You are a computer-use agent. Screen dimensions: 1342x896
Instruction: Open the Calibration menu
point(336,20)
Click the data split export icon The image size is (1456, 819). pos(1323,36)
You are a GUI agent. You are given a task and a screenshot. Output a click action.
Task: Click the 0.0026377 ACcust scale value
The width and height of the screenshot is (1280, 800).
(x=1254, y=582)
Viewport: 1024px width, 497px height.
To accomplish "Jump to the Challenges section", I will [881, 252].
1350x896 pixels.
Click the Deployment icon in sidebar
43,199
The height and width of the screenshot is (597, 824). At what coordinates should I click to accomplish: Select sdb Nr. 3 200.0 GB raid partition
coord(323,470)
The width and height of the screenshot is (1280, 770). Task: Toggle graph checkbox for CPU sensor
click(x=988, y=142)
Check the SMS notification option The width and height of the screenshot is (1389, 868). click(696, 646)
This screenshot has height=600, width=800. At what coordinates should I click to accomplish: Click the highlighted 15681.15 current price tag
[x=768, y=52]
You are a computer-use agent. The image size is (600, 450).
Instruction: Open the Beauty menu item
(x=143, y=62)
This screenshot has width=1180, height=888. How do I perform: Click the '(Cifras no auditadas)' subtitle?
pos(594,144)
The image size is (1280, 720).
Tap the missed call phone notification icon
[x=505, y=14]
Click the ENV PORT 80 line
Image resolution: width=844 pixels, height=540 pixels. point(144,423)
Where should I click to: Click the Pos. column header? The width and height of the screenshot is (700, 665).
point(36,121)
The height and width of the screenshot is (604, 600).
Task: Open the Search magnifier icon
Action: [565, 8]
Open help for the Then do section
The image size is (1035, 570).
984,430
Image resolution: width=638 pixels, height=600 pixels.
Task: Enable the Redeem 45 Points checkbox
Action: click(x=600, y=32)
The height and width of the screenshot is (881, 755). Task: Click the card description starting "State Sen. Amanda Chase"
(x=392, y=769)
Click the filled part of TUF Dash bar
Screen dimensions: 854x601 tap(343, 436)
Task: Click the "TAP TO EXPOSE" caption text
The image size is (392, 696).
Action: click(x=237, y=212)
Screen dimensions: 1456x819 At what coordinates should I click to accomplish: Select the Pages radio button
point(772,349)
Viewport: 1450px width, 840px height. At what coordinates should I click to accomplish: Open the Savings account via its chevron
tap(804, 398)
◆ ◆ ◆ ◆
** Work to do **
Find every line of the material above that contains the string "coordinates" and copy each of those lines in full. Treat uppercase and lowercase letters as different.

** Output for this exercise **
The height and width of the screenshot is (597, 824). At what coordinates should I click to accomplish: Select sdb Nr. 3 200.0 GB raid partition
This screenshot has height=600, width=800. At what coordinates should I click to accomplish: Click the highlighted 15681.15 current price tag
Screen dimensions: 1456x819 At what coordinates should I click to accomplish: Select the Pages radio button
Viewport: 1450px width, 840px height. At what coordinates should I click to accomplish: Open the Savings account via its chevron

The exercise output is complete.